In the past, a patient record has served the basic function of storing patient data for retrieval by users involved with providing patient care. Even this classic function must be broader in the future, however, especially with respect to the key feature of flexibility. Different health care professionals will require different modes of record information retrieval and display. Today, both paper and computer records are often cumbersome tools for these tasks. The record of the future must be far more flexible, allowing its users to design and utilize reporting formats tailored to their own special needs and to organize and display data in various ways.
The patient record system of the future must provide other capabilities as well, including links to administrative, bibliographic, clinical knowledge, and research databases. To meet the needs of clinicians, CPR systems must be linked to decision support systems; they must also support video or picture graphics and must provide electronic mail capability within and between provider settings.
Future CPR systems must offer enhanced communications capabilities to meet emerging user needs. The systems must be able to transmit detailed records reliably across substantial distances. Physician offices must be able to communicate with local hospitals and national bibliographic resources. In hospitals, all of the various departmental systems (e.g., finance, laboratory, nursing, radiology) must be able to communicate with the patient record system. In the larger health care environment, computer-based information management systems must be able to communicate with providers, third-party payers, and other health care entities, while at all times maintaining confidentiality of the information.

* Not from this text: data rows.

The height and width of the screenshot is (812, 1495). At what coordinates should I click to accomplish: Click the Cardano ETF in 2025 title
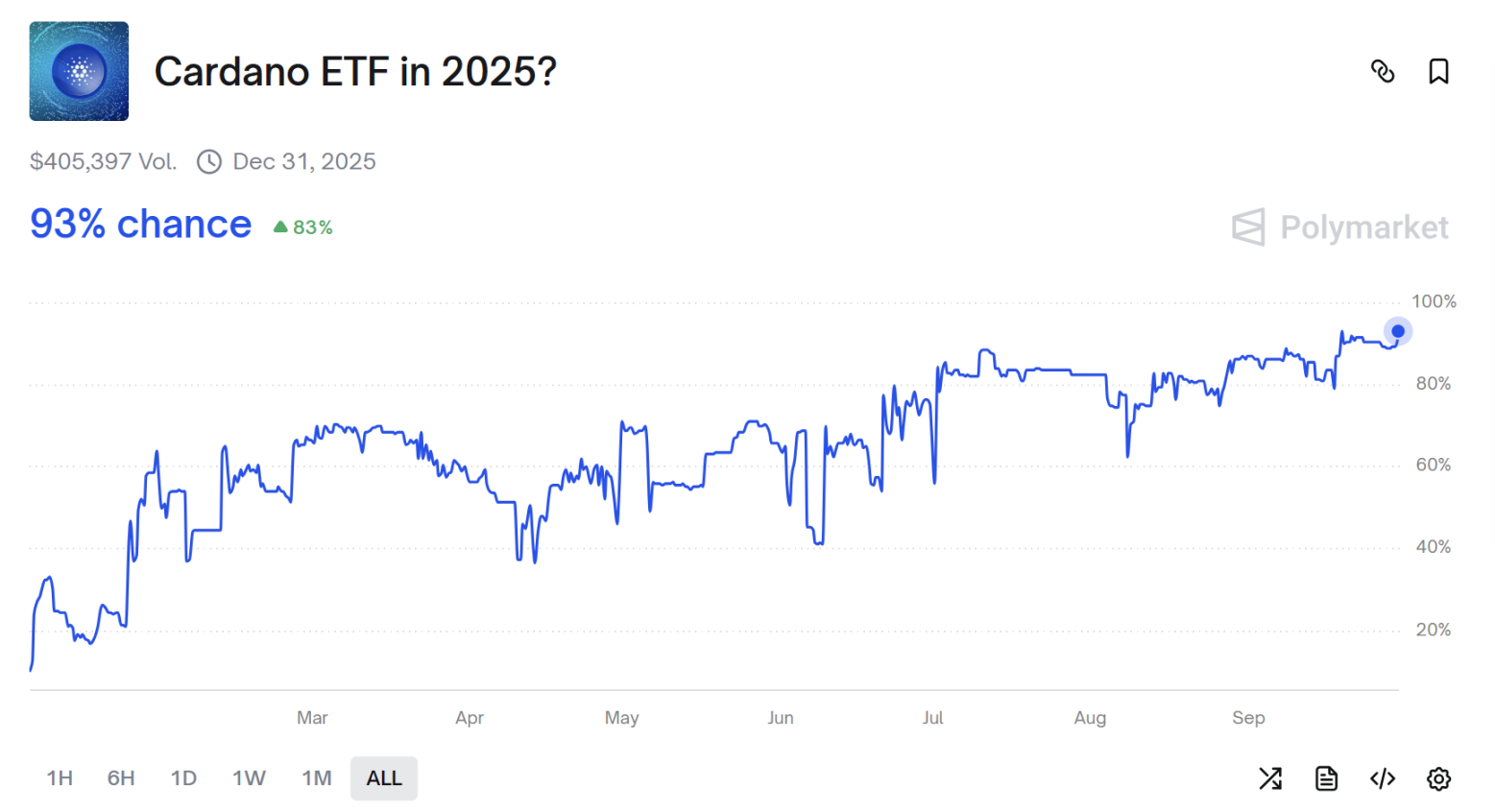point(355,72)
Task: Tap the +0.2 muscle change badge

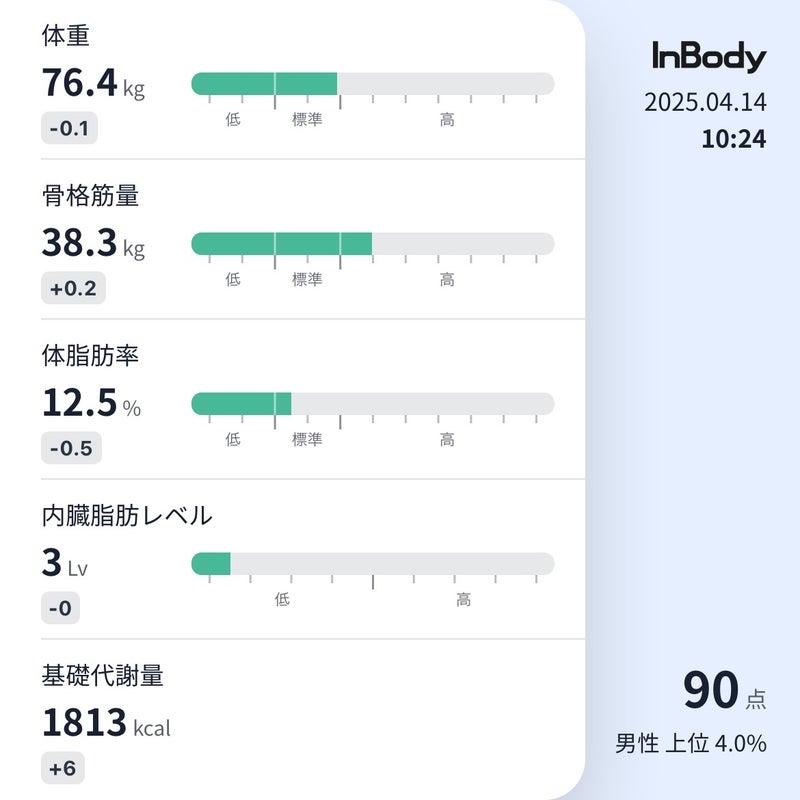Action: tap(73, 288)
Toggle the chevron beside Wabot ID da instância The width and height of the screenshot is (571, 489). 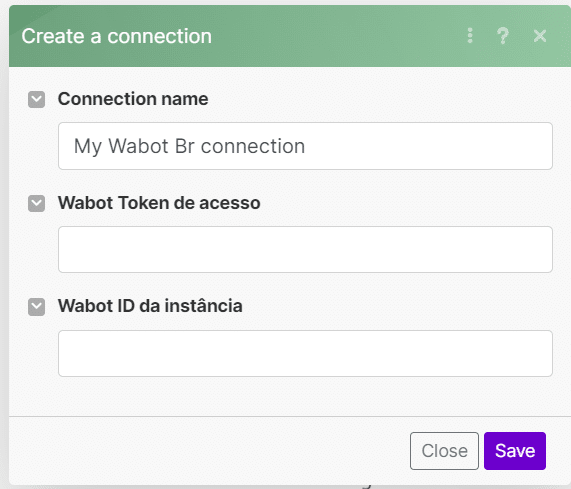pyautogui.click(x=36, y=307)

If users are to derive maximum benefits from future patient record systems, they must fulfill four conditions. First, users must have confidence in the data—which implies that the individual who collects data must be able to enter them directly into the system and that the system must be able to reliably integrate data from all sources and accurately retrieve them whenever necessary. Second, they must use the record actively in the clinical process. Third, they must understand that the record is a resource for use beyond direct patient care—for example, to study the effectiveness and efficiency of clinical processes, procedures, and technologies. Fourth, they must be proficient in the use of future computer-based record systems (i.e., the systems described in this report) and the tools that such systems provide (e.g., links to bibliographic databases or clinical decision support systems).